Aman Mann, the company’s co-founder and vice president, led a Sanford Burnham study that identified a peptide that could detect Alzheimer’s earlier, as well as potentially deliver drugs to diseased areas of the brain. The promising results were published in November.

The technology, still in the preclinical phase, was licensed to AivoCode.

“It’s actually a large critical mass of neuroscience academic research in San Diego going on. That naturally leads to companies spinning out,” Mann said.

Skeptical investors are starting to see potential, he said. He likened the promise to oncology years back.

The Next Big Thing

“The next big thing really could be neuroscience,” he said.

Sanford Burnham researcher Nicholas Cosford is advancing a new class of drugs toward clinical studies aimed at treating nicotine and cocaine dependence.

“I’m also the deputy director of our cancer center. So, across the board — cancer, neuroscience, infectious diseases — we really want to move this new breakthrough biology and turn it in medicine,” he said.

His team identified glutamate neurotransmission in the brain as linked to addiction and substance abuse.

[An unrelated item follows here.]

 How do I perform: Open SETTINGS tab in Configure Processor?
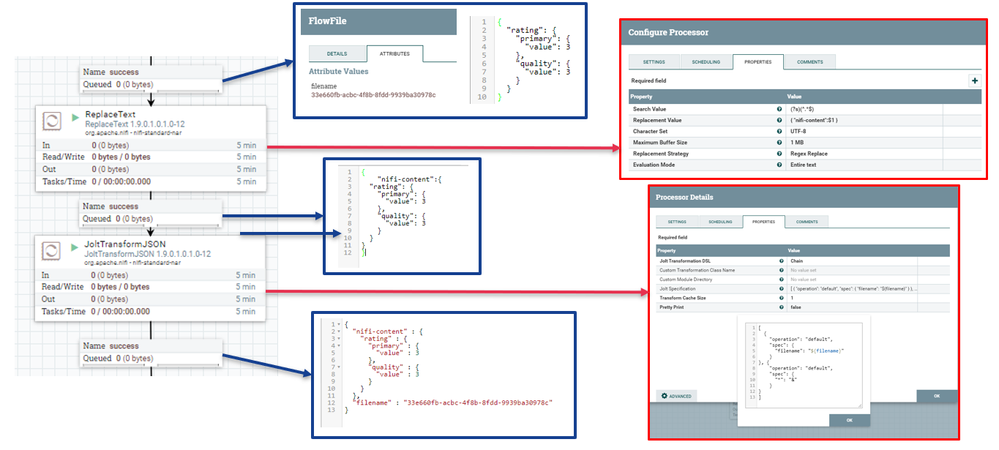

A $10.8 million grant last September from the National Institute on Drug Abuse will fund preclinical drug work, in a partnership between Sanford Burnham, UC San Diego and Camino Pharma.

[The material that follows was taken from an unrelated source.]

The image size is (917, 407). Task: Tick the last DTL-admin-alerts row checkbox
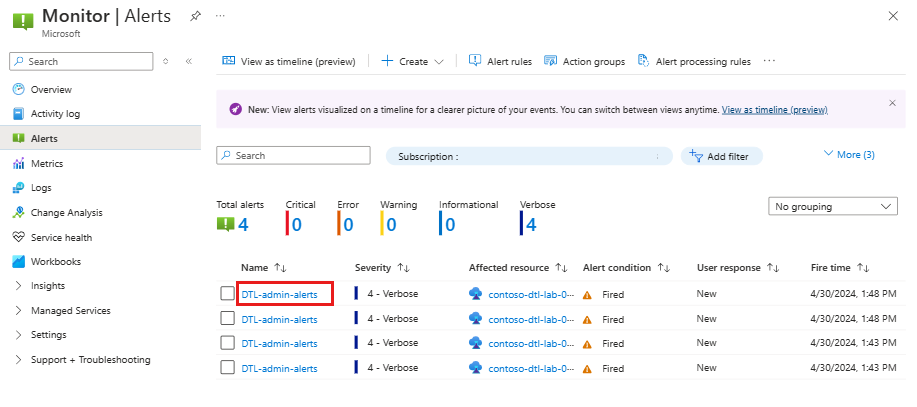point(227,368)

Mid-stage San Diego biotechs have entered neuroscience, too.

Last fall, Carlsbad’s Ionis Pharmaceuticals began human testing of a mild Alzheimer’s drug.

The company, which did not return a request for comment, brings an established record. More than a year ago it released Spinraza, a spinal muscular atrophy drug that industry analysts estimate could become a $2 billion franchise.

Big Investment, Small Returns?

But there are sobering reminders of the field’s difficulty. San Diego’s Dart Neurosciences two months ago laid off 265 employees and closed its doors. Through gene discovery and other means, it sought to identify small molecules for brain disorder therapies.

“The neuroscience space has been frustrating from the standpoint of a lot of work being done in the clinic, a lot of money being invested and not much to show for it,” said Joe Panetta, president and CEO of Biocom, a life sciences group based in San Diego.

Yet there’s hope in his view. Panetta said some big pharmaceuticals remain in the space like New Jersey-based Celgene, and a healthy amount of grant dollars flowed in the last two years to early-stage research in San Diego that could translate into business deals.

Of note, the California Institute for Regenerative Medicine last year awarded $2 million to UC San Diego researchers for neurology treatment of the Zika virus.

The same organization gave a $2.4 million grant to The Scripps Research Institute and Scripps Clinic for testing of stem cell therapy for Parkinson’s disease.

Philanthropists as well have plunked down cash to push research out of the lab.

Philanthropy Fills Funding Void

“There is an intriguing reconfiguration underway within brain research. Although some big pharma companies are cutting their internal R&D programs, a host of innovative philanthropists are stepping up to fill the void. For example, the founders of Microsoft, Google, and Facebook have all recently pumped tens of millions of dollars into the field,” said Patrick Brannelly, program director of the Tau Consortium, based in Menlo Park.

The consortium commissions research and drug discovery for progressive supranuclear palsy, or PSP. It’s named after the tau protein, thought to be at the core of brain diseases such as Alzheimer’s.

The consortium and the Alzheimer’s Association in June will award $3 million to innovative neuroscience research. Out of 135 applications from across the world, seven were from San Diego — three biotechs, three from UC San Diego Health and one from a research institute.

“San Diego has a particularly strong clustering of academic neuroscience programs, contract research organizations, and a vibrant, highly entrepreneurial biotech sector,” Brannelly said.

Gorman, CEO of Neurocrine, agrees.

“There are still some major pharmas that are involved in neuroscience. But I really think this is going to be one where it’s going to be the midsized biotech companies like ourselves, who have built up an expertise over the years but we’re still small and nimble,” he said.